Drei, die 2019 schon Mega-Summen einsackten (v.l.): Johannes Reck (Getyourguide), Christian Henschel (Adjust) und Valentin Stalf (N26).
Startups in Deutschland sammelten in der ersten Jahreshälfte 2019 so viel Wagniskapital ein wie in keinem Halbjahr zuvor. Das berichtet das Manager Magazin mit Bezug auf eine Studie von Ernst & Young. 2,8 Milliarden Euro flossen demnach insgesamt in deutsche Jungfirmen, das sind 13 Prozent mehr als im ersten Halbjahr 2018. Auch die Zahl der Finanzierungsrunden stieg, sie lag in diesem Jahr bisher bei 332. Im Vorjahreszeitraum waren es 19 Prozent weniger.
Mehr als ein Drittel (131) dieser Runden wurde in Berlin abgeschlossen. Insgesamt steckten Investoren 2,1 Milliarden Euro in Firmen aus der Hauptstadt. Die Summe liegt fast 30 Prozent über der des Vorjahreszeitraums.
In Bayern dagegen sank die Investmentsumme drastisch. 204 Millionen Euro und damit 42 Prozent weniger Geld als im Vorjahr sammelten bayerische Startups im ersten Halbjahr 2019 ein. Das liegt laut Studie daran, dass es dort weniger Runden mit sehr hohem Volumen gab. Im ersten Halbjahr 2018 hatte beispielsweise das Münchner Startup Celonis noch 50 Millionen Euro eingesammelt.

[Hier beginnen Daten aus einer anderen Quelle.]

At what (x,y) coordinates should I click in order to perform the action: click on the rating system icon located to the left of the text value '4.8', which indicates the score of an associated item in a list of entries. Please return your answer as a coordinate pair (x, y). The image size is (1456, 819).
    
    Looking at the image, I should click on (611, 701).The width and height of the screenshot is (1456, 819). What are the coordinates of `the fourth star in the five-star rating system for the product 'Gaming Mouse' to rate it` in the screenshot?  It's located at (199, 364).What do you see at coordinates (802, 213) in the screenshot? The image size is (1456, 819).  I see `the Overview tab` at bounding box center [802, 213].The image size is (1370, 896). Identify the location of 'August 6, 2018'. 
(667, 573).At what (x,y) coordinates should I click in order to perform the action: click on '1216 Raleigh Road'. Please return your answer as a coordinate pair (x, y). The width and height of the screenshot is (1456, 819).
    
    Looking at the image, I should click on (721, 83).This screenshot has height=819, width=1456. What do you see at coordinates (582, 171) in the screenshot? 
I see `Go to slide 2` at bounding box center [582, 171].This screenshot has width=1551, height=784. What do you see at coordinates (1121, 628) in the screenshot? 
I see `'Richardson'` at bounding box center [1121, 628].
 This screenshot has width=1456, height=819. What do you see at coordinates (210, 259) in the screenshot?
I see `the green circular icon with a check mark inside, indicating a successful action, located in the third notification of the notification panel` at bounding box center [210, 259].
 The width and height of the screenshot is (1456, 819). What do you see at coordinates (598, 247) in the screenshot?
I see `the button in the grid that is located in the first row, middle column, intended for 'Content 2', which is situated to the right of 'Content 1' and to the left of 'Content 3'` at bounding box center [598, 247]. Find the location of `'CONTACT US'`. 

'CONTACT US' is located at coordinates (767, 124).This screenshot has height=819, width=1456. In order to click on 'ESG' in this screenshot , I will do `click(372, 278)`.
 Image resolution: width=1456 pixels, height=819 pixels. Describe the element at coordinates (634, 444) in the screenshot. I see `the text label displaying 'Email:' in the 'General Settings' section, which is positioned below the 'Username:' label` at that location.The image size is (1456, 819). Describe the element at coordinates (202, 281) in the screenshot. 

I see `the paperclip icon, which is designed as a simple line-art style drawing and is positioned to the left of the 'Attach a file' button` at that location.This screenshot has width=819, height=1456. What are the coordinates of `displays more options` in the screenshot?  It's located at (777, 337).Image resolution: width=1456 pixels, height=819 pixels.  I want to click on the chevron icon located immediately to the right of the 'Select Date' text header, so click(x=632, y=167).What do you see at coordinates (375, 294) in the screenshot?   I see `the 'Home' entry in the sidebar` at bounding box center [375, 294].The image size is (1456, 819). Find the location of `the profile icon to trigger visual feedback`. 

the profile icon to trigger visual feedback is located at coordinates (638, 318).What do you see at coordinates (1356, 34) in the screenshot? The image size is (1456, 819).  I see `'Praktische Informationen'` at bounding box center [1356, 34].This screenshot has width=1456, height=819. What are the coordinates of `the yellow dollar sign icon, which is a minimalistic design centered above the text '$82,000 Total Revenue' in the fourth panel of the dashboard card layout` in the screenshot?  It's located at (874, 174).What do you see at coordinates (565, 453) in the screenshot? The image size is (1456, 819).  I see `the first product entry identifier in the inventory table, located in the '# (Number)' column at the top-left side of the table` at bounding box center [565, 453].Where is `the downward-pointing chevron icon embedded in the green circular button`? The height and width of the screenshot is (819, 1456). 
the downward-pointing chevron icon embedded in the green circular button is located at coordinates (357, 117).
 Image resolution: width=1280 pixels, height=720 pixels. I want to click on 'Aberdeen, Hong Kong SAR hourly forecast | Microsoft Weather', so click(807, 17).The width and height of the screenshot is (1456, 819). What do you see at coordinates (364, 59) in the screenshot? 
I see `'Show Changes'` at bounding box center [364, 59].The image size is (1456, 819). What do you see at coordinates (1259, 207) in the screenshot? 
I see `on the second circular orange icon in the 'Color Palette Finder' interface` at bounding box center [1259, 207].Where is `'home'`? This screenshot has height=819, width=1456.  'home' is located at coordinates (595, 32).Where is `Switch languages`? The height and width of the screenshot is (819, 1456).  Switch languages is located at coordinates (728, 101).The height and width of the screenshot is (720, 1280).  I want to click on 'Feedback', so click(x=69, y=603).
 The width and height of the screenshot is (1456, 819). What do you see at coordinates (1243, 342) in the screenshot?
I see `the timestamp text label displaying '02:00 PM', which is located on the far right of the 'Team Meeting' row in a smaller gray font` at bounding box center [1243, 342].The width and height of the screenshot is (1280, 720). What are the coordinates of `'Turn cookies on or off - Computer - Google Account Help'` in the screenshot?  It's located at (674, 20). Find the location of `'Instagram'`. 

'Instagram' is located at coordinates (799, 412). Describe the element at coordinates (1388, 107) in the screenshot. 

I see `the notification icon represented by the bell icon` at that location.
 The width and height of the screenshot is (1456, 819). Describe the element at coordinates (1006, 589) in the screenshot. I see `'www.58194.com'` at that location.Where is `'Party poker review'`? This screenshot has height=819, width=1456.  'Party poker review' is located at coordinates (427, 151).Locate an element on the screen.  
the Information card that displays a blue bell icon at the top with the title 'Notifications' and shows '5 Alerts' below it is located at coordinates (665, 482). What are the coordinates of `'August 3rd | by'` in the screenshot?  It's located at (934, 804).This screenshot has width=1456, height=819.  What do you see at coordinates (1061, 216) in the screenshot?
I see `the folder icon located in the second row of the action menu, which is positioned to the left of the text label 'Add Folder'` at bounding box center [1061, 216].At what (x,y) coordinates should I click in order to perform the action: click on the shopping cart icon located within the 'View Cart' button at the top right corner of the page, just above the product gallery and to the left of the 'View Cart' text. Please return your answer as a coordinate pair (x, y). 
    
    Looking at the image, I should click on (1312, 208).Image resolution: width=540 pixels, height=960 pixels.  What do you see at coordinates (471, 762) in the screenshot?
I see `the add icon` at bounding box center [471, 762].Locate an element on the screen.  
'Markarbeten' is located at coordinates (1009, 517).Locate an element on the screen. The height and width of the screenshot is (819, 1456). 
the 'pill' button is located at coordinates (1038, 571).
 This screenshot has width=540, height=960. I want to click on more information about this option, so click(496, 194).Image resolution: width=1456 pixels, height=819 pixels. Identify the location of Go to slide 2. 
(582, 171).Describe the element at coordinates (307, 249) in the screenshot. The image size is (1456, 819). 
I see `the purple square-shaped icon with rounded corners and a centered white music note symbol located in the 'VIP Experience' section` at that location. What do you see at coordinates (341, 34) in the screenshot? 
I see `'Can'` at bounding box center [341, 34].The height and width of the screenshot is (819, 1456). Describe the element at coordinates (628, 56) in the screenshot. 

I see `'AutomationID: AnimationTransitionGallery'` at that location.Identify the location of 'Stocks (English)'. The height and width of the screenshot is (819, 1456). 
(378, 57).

E-Commerce interessiert Investoren weniger
Das Nachsehen hatten in letzter Zeit E-Commerce-Startups. Insgesamt floss deutlich weniger Geld in sie – 208 Millionen statt eine Milliarde Euro. Mehr Geld gab es für Fintech-, Mobility-, Software- und Health-Startups. Eine der größten Runden des ersten Halbjahres 2019 war beispielsweise das 260-Millionen-Investment in die Online-Bank N26. Das Reise-Startup Getyourguide sammelte noch mehr ein, 428 Millionen Euro. Die Firma Adjust bekam 200 Millionen Euro.
Von den USA ist Deutschland trotz der Rekord-Investmentsumme weit entfernt: In US-Startups flossen allein im ersten Quartal 2019 27 Milliarden Euro (30,8 Milliarden Dollar).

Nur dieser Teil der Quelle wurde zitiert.